He turned to face Genevieve. “It went well, I think,” he said. “The Field Marshal enjoyed himself. Of course, if he had been aware that a certain file had disappeared from his briefcase, however temporarily, he would not have been so pleased. But that, I think, we can keep to ourselves.”

“Naturally. It wouldn’t look too good for you, would it? May I go in now?”

He opened her door. “Goodnight, Miss Trevaunce,” he said formally.

She could have told him to go to hell, but there would have been little point. So, she simply went in, closed the door and leaned against it. She heard the murmur of voices, the sound of footsteps receding. Her key was missing and a closer inspection of the door revealed that the bolt had been removed also. And, of course, the gun with which she’d so carefully practised was gone.

So she took off her dress, changed into slacks and sweater again, then stepped out on to the balcony. It was
still raining and quite dark. She listened for sounds of the guard down below and after a few moments heard a cough. So that was that, and the ledge round the corner to her aunt’s balcony was so narrow that only a skilled rock climber could have hoped to negotiate it.

She returned to the bedroom, picked up the silver case and flicked it open. Not a single cigarette left, only the spool of film in its secret compartment and useless now. She felt tired and cold and put on Anne-Marie’s hunting jacket and slipped the cigarette case into the pocket.

She got the quilt from the bed, wrapped it around herself and settled in the chair by the window, leaving the light on like a little girl afraid of the dark.

SHE DOZED OFF
for a while, came to, stiff and miserable and saw the curtains stir. They parted and Craig Osbourne moved into the room, a Walther in his right hand. He was still in SS uniform. He raised a finger to silence her.

“We’ll take your aunt as well. Satisfied?”

Genevieve was filled with sudden cold excitement. “How did you get here?”

“Climbed up to your balcony.”

“I thought they had a man down there?”

“Not any more.” He padded across to the door and listened. “What have they got outside?”

“A young Lieutenant with a machine pistol.”

“Get him in here. Tell him you’ve heard something suspicious on the balcony—anything.”
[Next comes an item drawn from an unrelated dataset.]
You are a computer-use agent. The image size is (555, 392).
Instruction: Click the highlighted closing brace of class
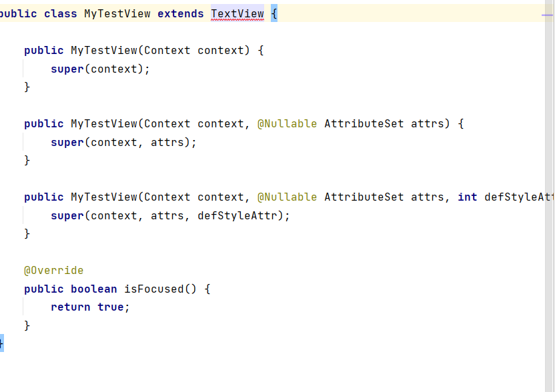1,343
He holstered the Walther and took something from his pocket. There was a sharp click, a blade gleamed dully in the light. She stared, fascinated and he gave her a little push. She moved to the door, knocked lightly, then opened
it. Vogel was across the corridor in an instant, the machine pistol ready in his hands.

“What is it?” he demanded in bad French. “What do you want?”

Her throat was so dry that she could hardly speak and yet forced herself, turning and pointing towards the curtains that lifted in the slight breeze. “Out there, on the balcony. I think I heard something.”

He hesitated, then came forward. Craig Osbourne moved too, an arm around the throat, knee up into the spine, arching Vogel backwards like a bow. Genevieve never saw the knife slide home, heard only the faintest of groans as she turned away, remembering how well he had danced, sick to her stomach. There was the scraping of feet across the floor as Craig dragged the body to the bathroom. When he returned, he was holding the Schmeisser.

“All right?”

“Yes.” She took a deep breath. “Yes, of course I am.”

“Let’s go, then.”

HORTENSE WAS SITTING
up in bed, a shawl about her shoulders, reading a book. She showed no surprise at all as always completely in control.

“So, you would appear to have made a friend, Genevieve.”

“But not quite what he seems.”

“Major Osbourne, ma’am.”

“You’ve come for my niece, I presume?”

“You too, ma’am. She won’t leave without you.”

She got a Gitane from the box on the bedside cabinet and lit it with her silver lighter. Genevieve took out her empty cigarette case and filled it from the box quickly.

“You are familiar with the work of the English novelist, Charles Dickens, Major Osbourne?” Hortense asked. “
A Tale of Two Cities
in which a Mr. Sidney Carton, in a glorious act of self-sacrifice, goes to the guillotine in another man’s place? By tradition, we have always believed that incident concerned a member of my own family.” She blew out smoke in a long plume. “But the de Voincourts were always over-enamoured of the grand gesture.” She turned to Genevieve now. “However misplaced.”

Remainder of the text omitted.